<<<<

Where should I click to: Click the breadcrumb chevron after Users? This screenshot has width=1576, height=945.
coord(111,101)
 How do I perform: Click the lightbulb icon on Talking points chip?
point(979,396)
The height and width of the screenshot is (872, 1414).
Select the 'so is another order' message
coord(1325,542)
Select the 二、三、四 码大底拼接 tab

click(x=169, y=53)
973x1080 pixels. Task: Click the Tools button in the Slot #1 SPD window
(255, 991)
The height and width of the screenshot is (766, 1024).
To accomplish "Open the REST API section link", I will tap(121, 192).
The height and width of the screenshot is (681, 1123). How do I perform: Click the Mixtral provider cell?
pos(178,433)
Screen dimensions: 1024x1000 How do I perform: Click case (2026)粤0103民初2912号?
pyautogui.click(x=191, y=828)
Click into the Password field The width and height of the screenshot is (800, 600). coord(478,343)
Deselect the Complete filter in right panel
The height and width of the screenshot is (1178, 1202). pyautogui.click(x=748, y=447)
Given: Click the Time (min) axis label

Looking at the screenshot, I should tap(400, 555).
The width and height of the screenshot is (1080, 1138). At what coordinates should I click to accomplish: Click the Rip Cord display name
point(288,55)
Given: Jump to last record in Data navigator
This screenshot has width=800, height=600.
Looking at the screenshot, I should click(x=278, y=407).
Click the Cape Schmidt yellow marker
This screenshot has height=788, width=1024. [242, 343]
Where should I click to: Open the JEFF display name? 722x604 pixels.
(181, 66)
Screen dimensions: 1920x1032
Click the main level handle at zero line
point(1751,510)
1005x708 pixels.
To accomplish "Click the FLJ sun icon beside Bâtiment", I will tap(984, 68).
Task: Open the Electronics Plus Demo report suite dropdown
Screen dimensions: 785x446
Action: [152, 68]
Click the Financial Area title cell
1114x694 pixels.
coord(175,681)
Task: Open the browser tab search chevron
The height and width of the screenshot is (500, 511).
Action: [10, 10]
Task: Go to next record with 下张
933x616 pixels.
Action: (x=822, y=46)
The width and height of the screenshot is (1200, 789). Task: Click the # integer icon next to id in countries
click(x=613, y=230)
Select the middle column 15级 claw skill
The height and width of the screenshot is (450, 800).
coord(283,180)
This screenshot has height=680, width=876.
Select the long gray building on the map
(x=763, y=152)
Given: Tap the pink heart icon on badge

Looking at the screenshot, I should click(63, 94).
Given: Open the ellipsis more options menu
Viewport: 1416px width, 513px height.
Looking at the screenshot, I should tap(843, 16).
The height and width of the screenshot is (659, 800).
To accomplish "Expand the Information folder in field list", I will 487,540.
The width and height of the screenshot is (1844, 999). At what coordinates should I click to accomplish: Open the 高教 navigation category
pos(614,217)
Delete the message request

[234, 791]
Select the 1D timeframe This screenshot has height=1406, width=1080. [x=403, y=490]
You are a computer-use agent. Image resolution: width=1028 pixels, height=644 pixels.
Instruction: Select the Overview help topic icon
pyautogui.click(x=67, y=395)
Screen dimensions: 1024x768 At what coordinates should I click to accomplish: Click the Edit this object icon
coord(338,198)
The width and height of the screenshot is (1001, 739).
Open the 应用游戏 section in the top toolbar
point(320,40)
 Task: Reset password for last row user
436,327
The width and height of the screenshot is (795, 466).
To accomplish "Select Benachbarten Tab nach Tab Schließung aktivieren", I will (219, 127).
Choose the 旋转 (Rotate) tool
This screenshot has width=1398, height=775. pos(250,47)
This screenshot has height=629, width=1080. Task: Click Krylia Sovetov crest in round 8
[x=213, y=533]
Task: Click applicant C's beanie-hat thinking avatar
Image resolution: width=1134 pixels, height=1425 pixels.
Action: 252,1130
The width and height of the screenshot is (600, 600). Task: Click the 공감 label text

>>>>

Task —
Return the entries above exactly as they were written.

Task answer —
Where should I click to: Click the breadcrumb chevron after Users? This screenshot has width=1576, height=945.
coord(111,101)
 How do I perform: Click the lightbulb icon on Talking points chip?
point(979,396)
The height and width of the screenshot is (872, 1414).
Select the 'so is another order' message
coord(1325,542)
Select the 二、三、四 码大底拼接 tab

click(x=169, y=53)
973x1080 pixels. Task: Click the Tools button in the Slot #1 SPD window
(255, 991)
The height and width of the screenshot is (766, 1024).
To accomplish "Open the REST API section link", I will tap(121, 192).
The height and width of the screenshot is (681, 1123). How do I perform: Click the Mixtral provider cell?
pos(178,433)
Screen dimensions: 1024x1000 How do I perform: Click case (2026)粤0103民初2912号?
pyautogui.click(x=191, y=828)
Click into the Password field The width and height of the screenshot is (800, 600). coord(478,343)
Deselect the Complete filter in right panel
The height and width of the screenshot is (1178, 1202). pyautogui.click(x=748, y=447)
Given: Click the Time (min) axis label

Looking at the screenshot, I should tap(400, 555).
The width and height of the screenshot is (1080, 1138). At what coordinates should I click to accomplish: Click the Rip Cord display name
point(288,55)
Given: Jump to last record in Data navigator
This screenshot has width=800, height=600.
Looking at the screenshot, I should click(x=278, y=407).
Click the Cape Schmidt yellow marker
This screenshot has height=788, width=1024. [242, 343]
Where should I click to: Open the JEFF display name? 722x604 pixels.
(181, 66)
Screen dimensions: 1920x1032
Click the main level handle at zero line
point(1751,510)
1005x708 pixels.
To accomplish "Click the FLJ sun icon beside Bâtiment", I will tap(984, 68).
Task: Open the Electronics Plus Demo report suite dropdown
Screen dimensions: 785x446
Action: [152, 68]
Click the Financial Area title cell
1114x694 pixels.
coord(175,681)
Task: Open the browser tab search chevron
The height and width of the screenshot is (500, 511).
Action: [10, 10]
Task: Go to next record with 下张
933x616 pixels.
Action: (x=822, y=46)
The width and height of the screenshot is (1200, 789). Task: Click the # integer icon next to id in countries
click(x=613, y=230)
Select the middle column 15级 claw skill
The height and width of the screenshot is (450, 800).
coord(283,180)
This screenshot has height=680, width=876.
Select the long gray building on the map
(x=763, y=152)
Given: Tap the pink heart icon on badge

Looking at the screenshot, I should click(63, 94).
Given: Open the ellipsis more options menu
Viewport: 1416px width, 513px height.
Looking at the screenshot, I should tap(843, 16).
The height and width of the screenshot is (659, 800).
To accomplish "Expand the Information folder in field list", I will 487,540.
The width and height of the screenshot is (1844, 999). At what coordinates should I click to accomplish: Open the 高教 navigation category
pos(614,217)
Delete the message request

[234, 791]
Select the 1D timeframe This screenshot has height=1406, width=1080. [x=403, y=490]
You are a computer-use agent. Image resolution: width=1028 pixels, height=644 pixels.
Instruction: Select the Overview help topic icon
pyautogui.click(x=67, y=395)
Screen dimensions: 1024x768 At what coordinates should I click to accomplish: Click the Edit this object icon
coord(338,198)
The width and height of the screenshot is (1001, 739).
Open the 应用游戏 section in the top toolbar
point(320,40)
 Task: Reset password for last row user
436,327
The width and height of the screenshot is (795, 466).
To accomplish "Select Benachbarten Tab nach Tab Schließung aktivieren", I will (219, 127).
Choose the 旋转 (Rotate) tool
This screenshot has width=1398, height=775. pos(250,47)
This screenshot has height=629, width=1080. Task: Click Krylia Sovetov crest in round 8
[x=213, y=533]
Task: Click applicant C's beanie-hat thinking avatar
Image resolution: width=1134 pixels, height=1425 pixels.
Action: 252,1130
The width and height of the screenshot is (600, 600). Task: Click the 공감 label text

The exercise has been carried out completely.